Draghi Seen Taking Slowest Possible Path Out of ECB Stimulus
(Bloomberg) -- The European Central Bank has convinced economists that it’ll take policy normalization as gradually as it can.
Ninety percent of respondents in a Bloomberg survey said the ECB will use its meeting on Thursday to acknowledge that the risks surrounding the euro area’s recovery are balanced. Beyond that, the 60 analysts are split on whether the central bank will remove its easing bias on interest rates, and the proportion expecting an announcement by September on the future of the bond-buying program has fallen since the previous poll.
Amid a recovery that appears stronger by the day, the Governing Council looks set to use the Tallinn gathering -- it occasionally meets outside Frankfurt -- to have its first formal discussion on what an exit from stimulus might look like. Even so, President Mario Draghi and some of his colleagues have damped expectations for any significant signals, warning that weak price pressures show there is no reason to rush to withdraw monetary support.
“The Governing Council is likely to remain very cautious in its communication about the exit strategy in an environment where, despite the good growth performance, the outlook for inflation remains bleak,” said Philippe Gudin, chief European economist at Barclays Plc.
Euro-area manufacturing and services continued to expand at the fastest pace in six years in May, according to IHS Markit’s composite Purchasing Managers’ Index. Chris Williamson, chief business economist, said the outlook “seems to be tilting to the upside.”
At the last policy meeting on April 27, Draghi said that risks to growth were “moving toward a more balanced configuration” but were still tilted to the downside. Whether the “downside” reference is dropped has become a focal point for observers trying to gauge if a tipping point has been reached.
The ECB has “set the stage for such a move, flagging over the last two-to-three months a progressive reduction of downside risks,” said Marco Valli, an economist at Unicredit in Milan. “The intention is to make any rhetoric shift as gradual as possible in order to reduce the probability of an unwarranted tightening of financial conditions.”
Of the six Executive Board members who set the agenda, Sabine Lautenschlaeger has recently said the risks are now balanced, Benoit Coeure has said they are rebalancing, and Yves Mersch has said that moment is within reach.
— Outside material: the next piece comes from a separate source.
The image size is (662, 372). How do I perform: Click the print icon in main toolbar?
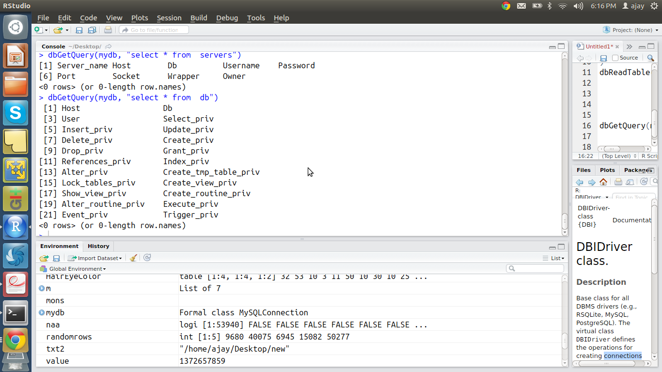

Draghi, Chief Economist Peter Praet and Vice President Vitor Constancio have remained more cautious.
In contrast to improving economic growth, euro-zone inflation slowed to 1.4 percent last month and the core rate dropped to 0.9 percent. The ECB says it isn’t yet convinced that inflation can hold at its goal of just under 2 percent over the medium term without monetary support.
Nearly half of the survey respondents said the ECB will cut its 2017 inflation forecast when it publishes fresh projections on Thursday. Most say the predictions for 2018 and 2019 will be left unchanged.
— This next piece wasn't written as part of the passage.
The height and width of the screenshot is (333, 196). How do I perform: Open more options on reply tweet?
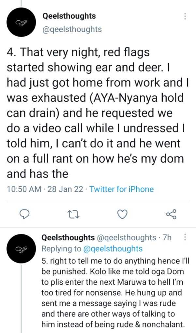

Given that outlook, economists have pushed back the date at which they see the ECB dropping its guidance that rates might be cut further. Most now see that happening by the July 20 meeting, compared with a forecast in the April survey that it would happen in Tallinn.
While most economists still see the ECB announcing in September what its intentions are for the quantitative-easing program, they’ve become less convinced. The 54 percent expecting a decision then is down from 67 percent in the previous poll. The central bank currently says it’ll keep buying debt at 60 billion euros ($68 billion) a month until at least the end of the year. The tapering of QE is seen as starting by the first quarter of 2018 and taking seven months, up from six months predicted previously.
After Draghi and Praet went out of their way to knock down any debate over whether interest rates might rise before QE ends, economists are sticking to their forecast that the deposit rate won’t be lifted until the third quarter of 2018.
“Communication will be delicate,” said Kristian Toedtmann, an economist at DekaBank. “On the one hand, the ECB has to align its forward guidance and risk assessment with the improved economic conditions in order to remain credible. On the other hand, the ECB doesn’t want to spark expectations of a near-term tightening.”